The other laws that will be subsumed are The Payment of Gratuity Act, 1972; The Cine-Workers Welfare Fund Act, 1981; The Building and Other Construction Workers' Welfare Cess Act, 1996 and The Unorganised Workers Social Security Act, 2008.

How the workers are at the receiving end can be seen in another example. No special protection has been extended to those covered even under the Employees’ State Insurance (ESI) scheme.

The Bharatiya Mazdoor Sangh has written a letter to the Union Labour Minister seeking help for the ESI beneficiaries affected by COVID-19. It said that the workers are deprived of care as ESI hospitals had been converted to dedicated COVID-19 treatment facilities.

On the other hand, the ESI Corporation (ESIC) has extended the date for filing of ESI contribution for the month of April, 2021 to June 15, 2021 to give relief to business and industries. It would benefit 12.36 lakh employers, who would be able to use the deducted money from 3.49 crore insured employees under the scheme. The liquidity boost to employers would be Rs 1,400 crore.

The ministry is also considering a similar measure via the Employees’ Provident Fund Organisation (EPFO) which would mean a sizable liquidity boost of Rs 12,500 crore to the employers.
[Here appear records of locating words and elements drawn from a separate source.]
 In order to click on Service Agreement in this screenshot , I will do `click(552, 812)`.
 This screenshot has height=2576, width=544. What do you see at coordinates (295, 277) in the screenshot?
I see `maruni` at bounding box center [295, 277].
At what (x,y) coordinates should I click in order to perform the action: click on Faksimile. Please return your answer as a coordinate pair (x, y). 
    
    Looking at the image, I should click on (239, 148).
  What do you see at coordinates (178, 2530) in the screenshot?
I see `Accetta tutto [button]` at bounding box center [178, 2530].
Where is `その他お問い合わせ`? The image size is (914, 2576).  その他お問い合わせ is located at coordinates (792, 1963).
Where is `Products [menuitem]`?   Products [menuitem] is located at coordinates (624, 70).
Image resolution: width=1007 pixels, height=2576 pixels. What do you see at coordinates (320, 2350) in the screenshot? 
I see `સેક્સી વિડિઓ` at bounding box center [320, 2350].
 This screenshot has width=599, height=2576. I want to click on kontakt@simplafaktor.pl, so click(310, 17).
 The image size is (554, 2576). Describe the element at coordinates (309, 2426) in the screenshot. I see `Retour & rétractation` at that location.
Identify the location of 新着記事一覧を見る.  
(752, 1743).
The total boost would be around Rs 14,000 crore in these two provisions.

The Union government is providing all such reliefs for business and industries giving a logic that they have been suffering because of shutdowns and COVID-19 containment measures, but one wonders why the same logic is not being applied for social security of the employees who lost their jobs in large numbers and are not left with any means of survival.

Even the money deducted from workers would not be deposited in their accounts immediately, which is immoral.

Workers in unorganized sectors of the economy, such as in informal sector, are in very bad shape because there is total lack of social security in the country.

The initiative taken by the government under MGNREGA and Food Security Act are too little to comprehensively cover all people from the working class. It has been reported from all over the country that programmes are not running properly and many of the workers are excluded systematically due to hurdles created by the red tapism.

Business and Industries are generally treating social and health security to workers as an additional burden, and this mindset should change, while the government needs to support those who want to protect their workers, but not by providing relief to employers at the cost of employees.

Workers are even deprived of a national floor-level minimum wage and social security cover for gig and informal workers is not there at all. The complexities of social security for workforce in all sectors of the economy, including non-business and non-industries sectors such as agriculture, should not be further complicated with ill-conceived ideas.